_Data supplied_:

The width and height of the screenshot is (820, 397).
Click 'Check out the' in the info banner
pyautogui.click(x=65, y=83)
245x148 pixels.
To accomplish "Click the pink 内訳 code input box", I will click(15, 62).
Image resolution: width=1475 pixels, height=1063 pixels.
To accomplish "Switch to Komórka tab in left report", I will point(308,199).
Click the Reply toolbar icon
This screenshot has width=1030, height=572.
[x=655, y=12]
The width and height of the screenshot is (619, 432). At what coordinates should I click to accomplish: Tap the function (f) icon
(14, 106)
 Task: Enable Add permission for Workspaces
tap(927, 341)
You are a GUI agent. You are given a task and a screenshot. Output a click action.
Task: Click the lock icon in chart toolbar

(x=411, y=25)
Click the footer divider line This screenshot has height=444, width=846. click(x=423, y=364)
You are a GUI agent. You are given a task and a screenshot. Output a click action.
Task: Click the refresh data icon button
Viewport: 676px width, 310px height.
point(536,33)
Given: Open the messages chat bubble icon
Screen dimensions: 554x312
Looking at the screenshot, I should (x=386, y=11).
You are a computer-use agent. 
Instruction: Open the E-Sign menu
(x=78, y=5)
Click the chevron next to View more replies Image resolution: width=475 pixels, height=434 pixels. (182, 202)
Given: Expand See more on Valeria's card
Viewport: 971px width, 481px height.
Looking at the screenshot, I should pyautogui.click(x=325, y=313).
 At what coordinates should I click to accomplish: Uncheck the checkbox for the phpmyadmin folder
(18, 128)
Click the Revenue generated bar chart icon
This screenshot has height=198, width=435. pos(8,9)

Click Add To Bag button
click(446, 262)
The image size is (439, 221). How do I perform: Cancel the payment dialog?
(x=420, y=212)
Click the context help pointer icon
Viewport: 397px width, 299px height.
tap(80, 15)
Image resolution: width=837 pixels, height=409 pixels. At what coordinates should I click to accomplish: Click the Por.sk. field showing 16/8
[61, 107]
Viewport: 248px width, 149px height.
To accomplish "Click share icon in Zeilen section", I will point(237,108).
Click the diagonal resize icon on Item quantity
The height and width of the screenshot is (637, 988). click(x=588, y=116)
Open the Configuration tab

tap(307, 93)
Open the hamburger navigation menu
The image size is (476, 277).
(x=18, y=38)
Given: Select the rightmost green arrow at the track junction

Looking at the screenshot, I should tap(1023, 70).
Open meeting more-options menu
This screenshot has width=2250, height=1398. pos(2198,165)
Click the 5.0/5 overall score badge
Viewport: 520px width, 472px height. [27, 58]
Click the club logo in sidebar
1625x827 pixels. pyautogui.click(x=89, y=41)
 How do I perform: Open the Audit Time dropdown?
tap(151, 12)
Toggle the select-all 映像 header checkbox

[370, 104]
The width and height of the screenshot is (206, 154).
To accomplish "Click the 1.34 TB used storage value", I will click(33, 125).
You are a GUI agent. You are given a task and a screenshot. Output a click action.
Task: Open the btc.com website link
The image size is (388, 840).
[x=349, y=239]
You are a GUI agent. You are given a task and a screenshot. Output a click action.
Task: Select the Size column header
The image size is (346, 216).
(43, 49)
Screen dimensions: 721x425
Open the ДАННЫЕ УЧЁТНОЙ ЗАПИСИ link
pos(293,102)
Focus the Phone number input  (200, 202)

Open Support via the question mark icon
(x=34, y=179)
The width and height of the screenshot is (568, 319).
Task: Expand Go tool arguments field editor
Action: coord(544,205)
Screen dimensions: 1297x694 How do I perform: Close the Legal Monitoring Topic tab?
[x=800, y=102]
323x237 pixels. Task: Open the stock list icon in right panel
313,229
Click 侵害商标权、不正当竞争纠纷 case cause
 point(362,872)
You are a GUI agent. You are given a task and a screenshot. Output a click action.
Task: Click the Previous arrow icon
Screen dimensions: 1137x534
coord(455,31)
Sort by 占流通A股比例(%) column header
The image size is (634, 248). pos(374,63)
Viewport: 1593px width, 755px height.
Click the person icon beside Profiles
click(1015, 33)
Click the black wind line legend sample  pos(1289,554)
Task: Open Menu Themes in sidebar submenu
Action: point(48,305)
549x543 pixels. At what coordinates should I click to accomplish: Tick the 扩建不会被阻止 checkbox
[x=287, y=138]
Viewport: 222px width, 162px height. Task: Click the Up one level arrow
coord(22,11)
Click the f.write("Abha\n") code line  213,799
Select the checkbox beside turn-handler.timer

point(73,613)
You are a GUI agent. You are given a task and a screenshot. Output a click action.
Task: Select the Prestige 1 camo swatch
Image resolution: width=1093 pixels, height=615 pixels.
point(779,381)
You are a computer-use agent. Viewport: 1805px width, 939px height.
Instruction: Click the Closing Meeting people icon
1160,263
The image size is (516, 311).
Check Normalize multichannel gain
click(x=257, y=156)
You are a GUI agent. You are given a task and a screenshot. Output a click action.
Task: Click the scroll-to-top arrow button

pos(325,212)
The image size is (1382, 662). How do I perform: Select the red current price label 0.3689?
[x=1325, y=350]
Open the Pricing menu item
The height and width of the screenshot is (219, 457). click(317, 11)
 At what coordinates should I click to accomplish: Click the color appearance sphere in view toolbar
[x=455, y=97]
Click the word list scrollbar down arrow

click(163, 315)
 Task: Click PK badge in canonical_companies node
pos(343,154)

_Exercise description_:
How many lines in the entries above contain the string "more"? Case counts. Reply with the number only.

_Task solution_:
3